Since then, three additional “partial” recoveries from rabies in vaccinated patients have been described in medical case reports. One was a New York laboratory worker who inhaled rabies virus in the course of vaccine research. The second, a nine-year-old boy in Mexico, was bitten on the forehead and face by a dog that had already attacked twenty-five other dogs in the neighborhood. The third case, in India, resembled the second: a six-year-old girl bitten by a street dog. But in these three cases, the patients wound up with permanent handicaps after their infections, ranging from blindness and quadriplegia to severe brain damage.

All five survivors documented between 1972 and 2002 shared one important characteristic at the moment of developing their first symptoms: they had all received at least part of a course of vaccine against
rabies. For each case like these, though, many more would perish despite having received some treatment before developing signs of illness. And for those who had never received vaccine when their illness set in, there was still no precedent of survival.

After Jeanna Giese had spent seven days in a coma, samples were taken of her blood and cerebrospinal fluid, which demonstrated a marked increase in the number of rabies virus antibodies compared with samples obtained on the first day of hospitalization. Her body was on the attack, striking back at the viral invasion.
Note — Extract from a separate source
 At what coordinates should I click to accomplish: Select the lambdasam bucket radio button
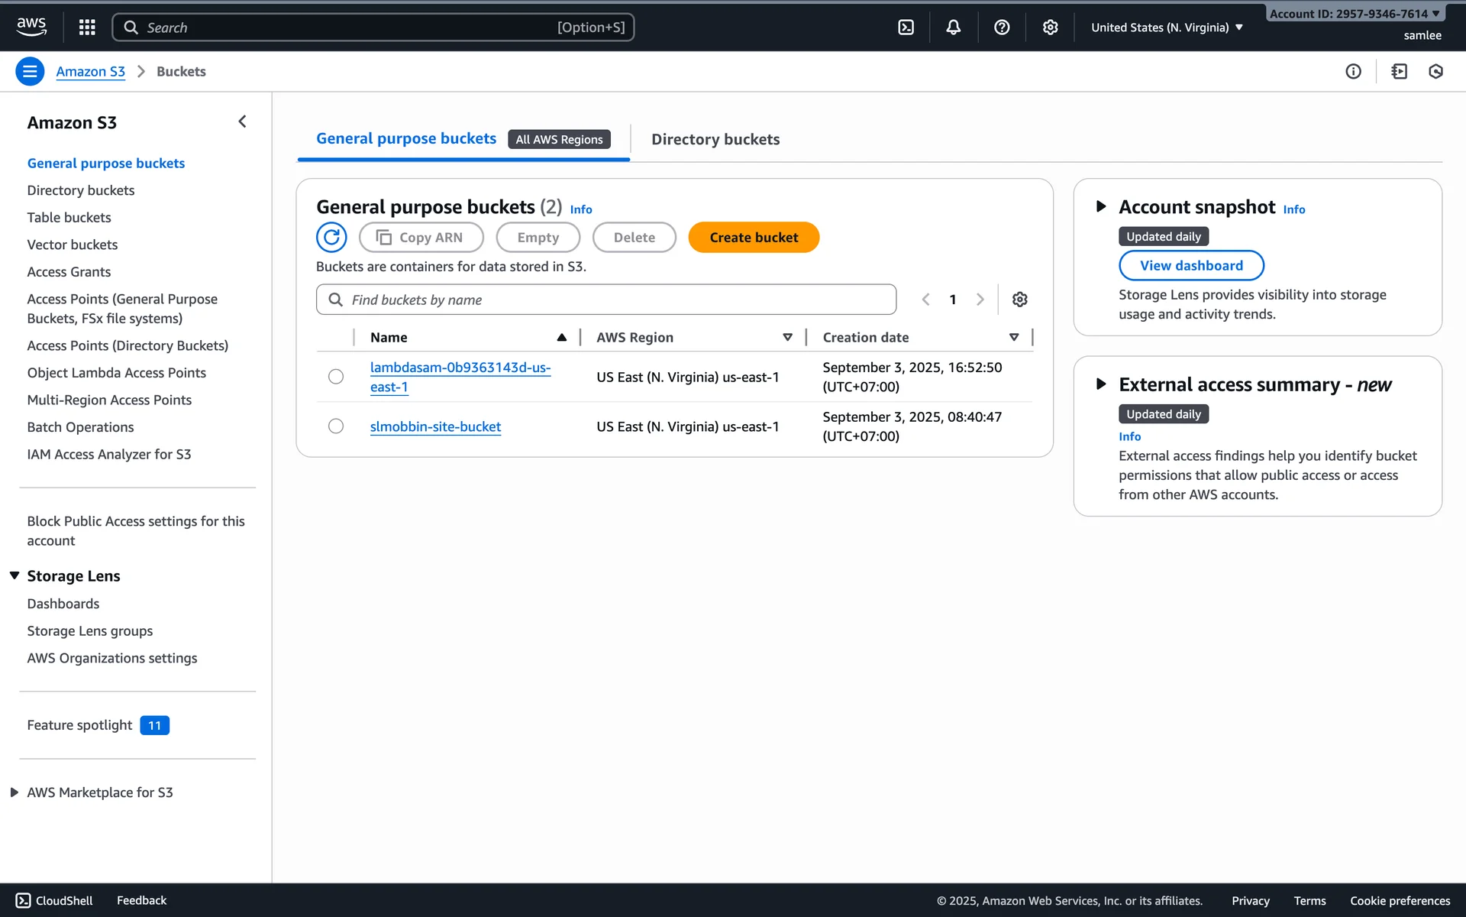coord(336,377)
Giese’s immune system had mounted a robust defense against the rabies virus and delivered it to the embattled central nervous system. With this welcome piece of news, her doctors began gradually to withdraw the anesthetics. The girl’s return to consciousness was observed anxiously by Willoughby, who could not be sure what to expect. The medical literature had described survivorship among unvaccinated animals, he wryly notes—but in animal studies, “every time you get a survivor, you euthanize it.”
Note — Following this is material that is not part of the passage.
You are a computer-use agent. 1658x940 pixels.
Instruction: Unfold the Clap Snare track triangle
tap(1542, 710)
Although the electroencephalographic findings improved after the withdrawal of ketamine, the only immediate change on Giese’s physical exam was that her pupils became responsive to light. No other reflexes were apparent. Her limbs lay flaccid on the bed. Willoughby worried silently to himself. “Oh God, I created a lock-in,” he thought—meaning someone who is conscious but unable to communicate or respond in any physical way. “It’s, like, the worst thing you can do.”

The idea that Giese might survive rabies only to be left severely disabled was a constant source of worry during the days and weeks that followed. But her steady, slow improvements kept Willoughby’s worst-case scenarios at bay. Three days after the anesthesia was withdrawn, Giese’s lower leg resumed kicking in response to the reflex hammer. Two days later, she regained eye movement. In two more days, she was raising her eyebrows in response to speech; then, a few days after that, she began to wiggle her toes, and to squeeze people’s hands in response
to commands. “Every day was something new, and it was just miraculous,” recalls Willoughby with a slow shake of his head.

Giese was clearly responding to her environment, but doctor and family both craved more definitive evidence of her return. At that point, to test the girl’s ability to recognize a familiar face, Dr. Willoughby and Ann Giese removed their protective face shields and stood side by side next to Jeanna’s bed. Her eyes, held open by Willoughby, flickered between them briefly and then fixed on her mother. Clearly she was in there, after all.

From there, Giese’s recovery took weeks of incremental improvement. She had to regain her alertness and her attention span, as well as her ability to communicate her thoughts and feelings. Only very gradually did she regain governance of her five-foot-ten frame: gesture, movement, expression, swallowing, and speech all had to be relearned. After a total of one month in medical isolation, Giese was transferred for intensive inpatient rehabilitation that lasted several more weeks.